╔══
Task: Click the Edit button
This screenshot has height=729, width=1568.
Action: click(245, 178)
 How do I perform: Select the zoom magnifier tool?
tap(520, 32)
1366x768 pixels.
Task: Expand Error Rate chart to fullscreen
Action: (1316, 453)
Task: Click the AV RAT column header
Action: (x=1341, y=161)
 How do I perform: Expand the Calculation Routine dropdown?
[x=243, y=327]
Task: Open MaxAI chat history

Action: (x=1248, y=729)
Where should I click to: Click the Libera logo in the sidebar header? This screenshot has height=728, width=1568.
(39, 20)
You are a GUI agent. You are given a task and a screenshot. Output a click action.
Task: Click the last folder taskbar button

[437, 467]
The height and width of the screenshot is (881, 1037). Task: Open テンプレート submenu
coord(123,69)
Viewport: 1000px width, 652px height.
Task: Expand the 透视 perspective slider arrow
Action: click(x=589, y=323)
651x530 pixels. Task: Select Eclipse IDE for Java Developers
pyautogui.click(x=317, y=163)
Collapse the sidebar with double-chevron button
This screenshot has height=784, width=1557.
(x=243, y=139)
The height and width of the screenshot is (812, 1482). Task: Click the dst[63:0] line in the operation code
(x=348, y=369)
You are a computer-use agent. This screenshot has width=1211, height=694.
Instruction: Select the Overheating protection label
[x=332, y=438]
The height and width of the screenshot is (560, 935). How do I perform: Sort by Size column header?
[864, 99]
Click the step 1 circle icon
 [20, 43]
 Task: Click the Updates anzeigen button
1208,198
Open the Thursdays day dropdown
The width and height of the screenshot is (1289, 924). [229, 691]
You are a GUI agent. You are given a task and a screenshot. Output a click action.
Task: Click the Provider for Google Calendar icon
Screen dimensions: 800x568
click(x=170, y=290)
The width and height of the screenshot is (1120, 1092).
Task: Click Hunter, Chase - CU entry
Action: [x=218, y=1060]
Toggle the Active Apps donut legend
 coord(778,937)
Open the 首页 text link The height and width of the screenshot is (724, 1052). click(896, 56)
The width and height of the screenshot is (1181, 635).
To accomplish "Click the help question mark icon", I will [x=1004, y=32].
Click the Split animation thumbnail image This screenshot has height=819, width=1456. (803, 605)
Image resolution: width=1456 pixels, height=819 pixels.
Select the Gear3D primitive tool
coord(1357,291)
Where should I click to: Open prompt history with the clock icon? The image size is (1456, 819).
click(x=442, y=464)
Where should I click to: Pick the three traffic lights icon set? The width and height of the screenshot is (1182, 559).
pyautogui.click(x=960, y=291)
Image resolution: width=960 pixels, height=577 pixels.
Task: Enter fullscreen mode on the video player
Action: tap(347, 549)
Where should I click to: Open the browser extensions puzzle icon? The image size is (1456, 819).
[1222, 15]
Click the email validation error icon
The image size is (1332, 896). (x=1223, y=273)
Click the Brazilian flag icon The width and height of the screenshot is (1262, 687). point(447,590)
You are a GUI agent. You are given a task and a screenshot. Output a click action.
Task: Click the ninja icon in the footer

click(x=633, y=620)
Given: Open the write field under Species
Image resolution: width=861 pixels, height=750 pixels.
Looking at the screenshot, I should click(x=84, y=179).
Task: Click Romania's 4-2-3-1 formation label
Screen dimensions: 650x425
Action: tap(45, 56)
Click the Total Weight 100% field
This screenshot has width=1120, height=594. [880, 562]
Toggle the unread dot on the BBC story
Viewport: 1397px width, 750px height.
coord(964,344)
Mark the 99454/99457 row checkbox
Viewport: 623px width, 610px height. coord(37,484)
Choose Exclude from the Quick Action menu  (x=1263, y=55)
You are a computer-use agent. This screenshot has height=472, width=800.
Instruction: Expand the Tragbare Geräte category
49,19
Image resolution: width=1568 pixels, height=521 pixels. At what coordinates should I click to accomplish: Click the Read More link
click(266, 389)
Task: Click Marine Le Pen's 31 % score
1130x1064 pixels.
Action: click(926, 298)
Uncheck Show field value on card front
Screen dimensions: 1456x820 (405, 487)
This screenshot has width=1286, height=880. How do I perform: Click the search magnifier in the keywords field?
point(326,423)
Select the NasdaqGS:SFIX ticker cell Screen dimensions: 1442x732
╚══
Exercise instructions:
Can you give all the lines above again, swapping every "How do I perform" for "How can I do" and leaving everything else unchanged?

Written response:
Task: Click the Edit button
This screenshot has height=729, width=1568.
Action: click(245, 178)
 How can I do: Select the zoom magnifier tool?
tap(520, 32)
1366x768 pixels.
Task: Expand Error Rate chart to fullscreen
Action: (1316, 453)
Task: Click the AV RAT column header
Action: (x=1341, y=161)
 How can I do: Expand the Calculation Routine dropdown?
[x=243, y=327]
Task: Open MaxAI chat history

Action: (x=1248, y=729)
Where should I click to: Click the Libera logo in the sidebar header? This screenshot has height=728, width=1568.
(39, 20)
You are a GUI agent. You are given a task and a screenshot. Output a click action.
Task: Click the last folder taskbar button

[437, 467]
The height and width of the screenshot is (881, 1037). Task: Open テンプレート submenu
coord(123,69)
Viewport: 1000px width, 652px height.
Task: Expand the 透视 perspective slider arrow
Action: click(x=589, y=323)
651x530 pixels. Task: Select Eclipse IDE for Java Developers
pyautogui.click(x=317, y=163)
Collapse the sidebar with double-chevron button
This screenshot has height=784, width=1557.
(x=243, y=139)
The height and width of the screenshot is (812, 1482). Task: Click the dst[63:0] line in the operation code
(x=348, y=369)
You are a computer-use agent. This screenshot has width=1211, height=694.
Instruction: Select the Overheating protection label
[x=332, y=438]
The height and width of the screenshot is (560, 935). How can I do: Sort by Size column header?
[864, 99]
Click the step 1 circle icon
 [20, 43]
 Task: Click the Updates anzeigen button
1208,198
Open the Thursdays day dropdown
The width and height of the screenshot is (1289, 924). [229, 691]
You are a GUI agent. You are given a task and a screenshot. Output a click action.
Task: Click the Provider for Google Calendar icon
Screen dimensions: 800x568
click(x=170, y=290)
The width and height of the screenshot is (1120, 1092).
Task: Click Hunter, Chase - CU entry
Action: [x=218, y=1060]
Toggle the Active Apps donut legend
 coord(778,937)
Open the 首页 text link The height and width of the screenshot is (724, 1052). click(896, 56)
The width and height of the screenshot is (1181, 635).
To accomplish "Click the help question mark icon", I will [x=1004, y=32].
Click the Split animation thumbnail image This screenshot has height=819, width=1456. (803, 605)
Image resolution: width=1456 pixels, height=819 pixels.
Select the Gear3D primitive tool
coord(1357,291)
Where should I click to: Open prompt history with the clock icon? The image size is (1456, 819).
click(x=442, y=464)
Where should I click to: Pick the three traffic lights icon set? The width and height of the screenshot is (1182, 559).
pyautogui.click(x=960, y=291)
Image resolution: width=960 pixels, height=577 pixels.
Task: Enter fullscreen mode on the video player
Action: tap(347, 549)
Where should I click to: Open the browser extensions puzzle icon? The image size is (1456, 819).
[1222, 15]
Click the email validation error icon
The image size is (1332, 896). (x=1223, y=273)
Click the Brazilian flag icon The width and height of the screenshot is (1262, 687). point(447,590)
You are a GUI agent. You are given a task and a screenshot. Output a click action.
Task: Click the ninja icon in the footer

click(x=633, y=620)
Given: Open the write field under Species
Image resolution: width=861 pixels, height=750 pixels.
Looking at the screenshot, I should click(x=84, y=179).
Task: Click Romania's 4-2-3-1 formation label
Screen dimensions: 650x425
Action: tap(45, 56)
Click the Total Weight 100% field
This screenshot has width=1120, height=594. [880, 562]
Toggle the unread dot on the BBC story
Viewport: 1397px width, 750px height.
coord(964,344)
Mark the 99454/99457 row checkbox
Viewport: 623px width, 610px height. coord(37,484)
Choose Exclude from the Quick Action menu  (x=1263, y=55)
You are a computer-use agent. This screenshot has height=472, width=800.
Instruction: Expand the Tragbare Geräte category
49,19
Image resolution: width=1568 pixels, height=521 pixels. At what coordinates should I click to accomplish: Click the Read More link
click(266, 389)
Task: Click Marine Le Pen's 31 % score
1130x1064 pixels.
Action: click(926, 298)
Uncheck Show field value on card front
Screen dimensions: 1456x820 (405, 487)
This screenshot has width=1286, height=880. How can I do: Click the search magnifier in the keywords field?
point(326,423)
Select the NasdaqGS:SFIX ticker cell Screen dimensions: 1442x732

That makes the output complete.